At last the lawyer laid down the dead man in his blood upon the road. I believe it was his movement that brought me to my senses; for he had no sooner done so than I began to scramble up the hill, crying out, ‘The murderer! the murderer!’
The murderer was still moving away at no great distance. He was a big man, in a black coat, with metal buttons, and carried a long fowling-piece.
‘Here!’ I cried. ‘I see him!’
At that the murderer gave a little, quick look over his shoulder, and began to run. The next moment he was lost in a fringe of birches; and I saw him no more.
All this time I had been running, and had got a good way up, when a voice cried upon me to stand.
The lawyer and the sheriff ’s officer were standing just above the road, crying and waving on me to come back; and on their left, the red-coats, musket in hand, were beginning to struggle singly out of the lower wood.

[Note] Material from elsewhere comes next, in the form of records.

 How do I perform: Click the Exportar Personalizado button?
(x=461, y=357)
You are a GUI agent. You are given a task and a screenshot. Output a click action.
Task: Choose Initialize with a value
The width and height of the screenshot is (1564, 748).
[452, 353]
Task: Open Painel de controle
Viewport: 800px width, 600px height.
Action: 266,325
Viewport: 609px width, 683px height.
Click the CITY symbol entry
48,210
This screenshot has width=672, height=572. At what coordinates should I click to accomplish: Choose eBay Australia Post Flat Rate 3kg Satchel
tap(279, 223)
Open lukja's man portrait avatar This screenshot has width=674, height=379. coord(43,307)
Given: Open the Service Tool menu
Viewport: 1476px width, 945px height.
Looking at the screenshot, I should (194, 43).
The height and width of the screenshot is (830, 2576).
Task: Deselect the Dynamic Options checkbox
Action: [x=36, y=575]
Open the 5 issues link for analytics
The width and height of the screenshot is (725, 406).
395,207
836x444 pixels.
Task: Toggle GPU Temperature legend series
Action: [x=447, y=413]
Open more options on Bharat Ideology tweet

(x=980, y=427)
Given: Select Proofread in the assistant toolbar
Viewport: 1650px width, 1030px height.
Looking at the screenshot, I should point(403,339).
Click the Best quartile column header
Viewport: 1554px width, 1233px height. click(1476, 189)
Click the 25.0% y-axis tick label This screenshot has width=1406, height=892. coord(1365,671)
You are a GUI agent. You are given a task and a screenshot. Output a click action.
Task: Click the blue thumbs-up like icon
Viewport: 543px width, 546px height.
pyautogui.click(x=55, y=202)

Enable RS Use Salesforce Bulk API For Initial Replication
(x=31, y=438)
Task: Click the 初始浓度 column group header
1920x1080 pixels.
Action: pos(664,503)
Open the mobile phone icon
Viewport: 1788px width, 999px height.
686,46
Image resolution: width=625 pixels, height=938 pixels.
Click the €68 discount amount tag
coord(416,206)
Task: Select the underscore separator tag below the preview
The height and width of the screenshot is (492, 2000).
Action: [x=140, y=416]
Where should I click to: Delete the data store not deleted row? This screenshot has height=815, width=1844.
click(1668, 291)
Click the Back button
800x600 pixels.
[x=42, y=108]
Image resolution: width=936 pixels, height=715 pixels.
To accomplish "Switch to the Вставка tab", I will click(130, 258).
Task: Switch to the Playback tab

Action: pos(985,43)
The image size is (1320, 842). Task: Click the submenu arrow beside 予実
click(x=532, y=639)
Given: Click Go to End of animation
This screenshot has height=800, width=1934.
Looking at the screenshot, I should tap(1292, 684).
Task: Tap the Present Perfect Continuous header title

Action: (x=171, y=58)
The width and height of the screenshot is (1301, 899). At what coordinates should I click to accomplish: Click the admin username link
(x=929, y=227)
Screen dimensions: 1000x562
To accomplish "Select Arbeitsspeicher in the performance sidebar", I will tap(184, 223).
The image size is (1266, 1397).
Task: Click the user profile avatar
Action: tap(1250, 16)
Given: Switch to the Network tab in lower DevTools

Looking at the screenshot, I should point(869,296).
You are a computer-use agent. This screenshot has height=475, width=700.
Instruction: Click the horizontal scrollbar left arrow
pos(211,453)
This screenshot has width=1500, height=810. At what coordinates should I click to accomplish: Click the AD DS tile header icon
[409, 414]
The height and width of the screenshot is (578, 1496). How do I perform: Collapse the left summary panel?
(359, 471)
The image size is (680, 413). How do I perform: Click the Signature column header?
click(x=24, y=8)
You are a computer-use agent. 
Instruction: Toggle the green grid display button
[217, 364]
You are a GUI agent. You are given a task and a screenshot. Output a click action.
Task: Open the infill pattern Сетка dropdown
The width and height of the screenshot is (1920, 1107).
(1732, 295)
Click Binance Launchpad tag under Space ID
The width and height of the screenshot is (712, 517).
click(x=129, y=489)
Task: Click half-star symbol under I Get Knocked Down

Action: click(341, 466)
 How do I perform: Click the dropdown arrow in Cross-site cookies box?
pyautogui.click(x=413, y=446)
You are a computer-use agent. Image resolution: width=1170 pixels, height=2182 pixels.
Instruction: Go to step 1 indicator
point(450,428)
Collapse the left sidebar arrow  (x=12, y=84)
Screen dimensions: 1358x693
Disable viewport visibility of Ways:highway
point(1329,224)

‘Why should I come back?’ I cried. ‘Come you on!’
‘Ten pounds if ye take that lad!’ cried the lawyer. ‘He’s an accomplice. He was posted here to hold us in talk.’
At that word my heart came in my mouth with quite a new kind of terror. I was all amazed and helpless. The soldiers began to spread, some of them to run, and others to put up their pieces and cover me; and still I stood.
‘Jock in here among the trees,’ said a voice close by.
Indeed, I scarce knew what I was doing, but I obeyed; and as I did so, I heard the firelocks bang and the balls whistle in the birches.
Just inside the shelter of the trees I found Alan Breck standing, with a fishing-rod. He gave me no salutation; indeed it was no time for civilities; only ‘Come!’ says he, and set off running along the side of the mountain towards Balaehulish; and I, like a sheep, to follow him.
The pace was deadly: my heart seemed bursting against my ribs; and I had neither time to think nor breath to speak with. Only I remember seeing with wonder, that Alan every now and then would straighten himself to his full height and look back; and every time he did so, there came a great faraway cheering and crying of the soldiers.
Quarter of an hour later, Alan stopped, clapped down flat in the heather, and turned to me.
‘Now,’ said he, ‘it’s earnest. Do as I do, for your life.’
And at the same speed, but now with infinitely more precaution, we traced back again across the mountain-side by the same way that we had come, only perhaps higher; till at last Alan threw himself down in the upper wood of Lettermore, where I had found him at the first, and lay, with his face in the bracken, panting like a dog. My own sides so ached, my head so swam, my tongue so hung out of my mouth with heat and dryness, that I lay beside him like one dead.